For youth like Jordan, struggling with anger management, low self-esteem, and poor impulse control, art is an effective vehicle for self discovery and healing. Through the creative process, kids with emotional and behavioral challenges can express their individuality and start to believe in themselves. Making art allows kids to interact with their peers and work on projects collaboratively in a safe, non-competitive way.
While Jordan finds art class both fun and soothing, he may not realize that it's also helping to improve his academic performance by honing his problem-solving and decision-making skills. Developmentally, he is gaining fine motor skills by grasping a crayon or molding clay.
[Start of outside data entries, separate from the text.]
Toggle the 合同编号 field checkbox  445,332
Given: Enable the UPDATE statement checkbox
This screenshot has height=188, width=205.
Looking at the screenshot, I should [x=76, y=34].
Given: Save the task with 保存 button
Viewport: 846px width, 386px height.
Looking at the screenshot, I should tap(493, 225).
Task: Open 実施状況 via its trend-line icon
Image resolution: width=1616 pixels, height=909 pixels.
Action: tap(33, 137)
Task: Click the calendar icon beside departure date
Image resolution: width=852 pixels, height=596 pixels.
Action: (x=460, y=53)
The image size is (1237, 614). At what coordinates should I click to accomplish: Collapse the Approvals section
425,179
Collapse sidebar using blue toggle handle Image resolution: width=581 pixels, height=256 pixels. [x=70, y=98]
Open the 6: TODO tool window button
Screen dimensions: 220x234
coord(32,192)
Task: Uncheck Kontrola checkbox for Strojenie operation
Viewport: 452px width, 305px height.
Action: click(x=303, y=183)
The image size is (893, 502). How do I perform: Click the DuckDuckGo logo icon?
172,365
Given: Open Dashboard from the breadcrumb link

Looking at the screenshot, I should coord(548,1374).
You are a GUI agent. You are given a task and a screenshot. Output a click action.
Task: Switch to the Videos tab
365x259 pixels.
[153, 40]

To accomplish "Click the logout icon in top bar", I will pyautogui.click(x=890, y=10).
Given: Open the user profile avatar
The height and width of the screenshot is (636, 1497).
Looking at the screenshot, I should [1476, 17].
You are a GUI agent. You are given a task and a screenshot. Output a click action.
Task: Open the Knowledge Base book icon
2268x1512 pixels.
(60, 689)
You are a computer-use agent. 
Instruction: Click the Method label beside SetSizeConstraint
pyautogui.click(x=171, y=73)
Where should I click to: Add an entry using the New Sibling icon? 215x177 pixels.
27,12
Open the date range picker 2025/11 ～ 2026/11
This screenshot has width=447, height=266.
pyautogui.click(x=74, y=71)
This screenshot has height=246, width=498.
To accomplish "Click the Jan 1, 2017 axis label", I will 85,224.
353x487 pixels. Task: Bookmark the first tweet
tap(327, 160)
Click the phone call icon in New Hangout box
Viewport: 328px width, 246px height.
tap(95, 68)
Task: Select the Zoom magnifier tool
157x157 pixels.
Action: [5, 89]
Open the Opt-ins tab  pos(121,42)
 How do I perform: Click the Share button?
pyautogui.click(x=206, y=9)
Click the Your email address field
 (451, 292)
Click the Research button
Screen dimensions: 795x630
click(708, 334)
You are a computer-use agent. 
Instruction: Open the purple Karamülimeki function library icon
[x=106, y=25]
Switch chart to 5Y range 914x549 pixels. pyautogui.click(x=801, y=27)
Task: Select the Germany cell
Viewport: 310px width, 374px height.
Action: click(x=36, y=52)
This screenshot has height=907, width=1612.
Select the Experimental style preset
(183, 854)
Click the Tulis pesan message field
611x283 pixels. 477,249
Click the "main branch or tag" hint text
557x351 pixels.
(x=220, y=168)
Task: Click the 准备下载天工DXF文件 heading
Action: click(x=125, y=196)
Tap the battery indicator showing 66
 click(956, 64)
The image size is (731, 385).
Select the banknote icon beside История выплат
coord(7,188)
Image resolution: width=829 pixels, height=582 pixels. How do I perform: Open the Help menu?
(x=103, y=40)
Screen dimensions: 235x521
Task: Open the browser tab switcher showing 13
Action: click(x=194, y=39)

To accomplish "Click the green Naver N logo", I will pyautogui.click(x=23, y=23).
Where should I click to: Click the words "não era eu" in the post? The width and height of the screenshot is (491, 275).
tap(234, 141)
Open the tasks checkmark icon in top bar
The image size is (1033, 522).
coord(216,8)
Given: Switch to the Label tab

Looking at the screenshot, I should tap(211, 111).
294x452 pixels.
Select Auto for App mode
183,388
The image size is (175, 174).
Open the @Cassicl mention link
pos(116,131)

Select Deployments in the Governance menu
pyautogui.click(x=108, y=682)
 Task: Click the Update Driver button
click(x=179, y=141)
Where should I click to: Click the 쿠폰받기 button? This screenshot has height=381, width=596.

In Ms. Evelyne's class, students move at their own pace and are involved in selecting which activities they want to try out. Often the choice of an art medium depends on how they're feeling that day. If Jordan, for example, is struggling and feeling sad or tearful, painting or drawing with markers and crayons will help him feel more in control and emotionally balanced. On the other hand, when he's feeling tense and angry, a medium like clay allows him to open up and relax.
At Cunningham, art is an academic subject just as it is in public school, but it's also a great therapeutic aid. "Not only does it provide a variety of sensory experiences that promote healing and growth," shares Evelyne, "it also helps kids focus and calm down, especially at those times when the outside world seems scary."
Jordan is always looking for new ways to express himself creatively. Noticing a staff member's dangly earrings recently, he proudly stated, "Hey, I can make those!" He then ran off to the art room to look for just the right materials.
*This story is real, but the name has been changed to protect the privacy of our youth.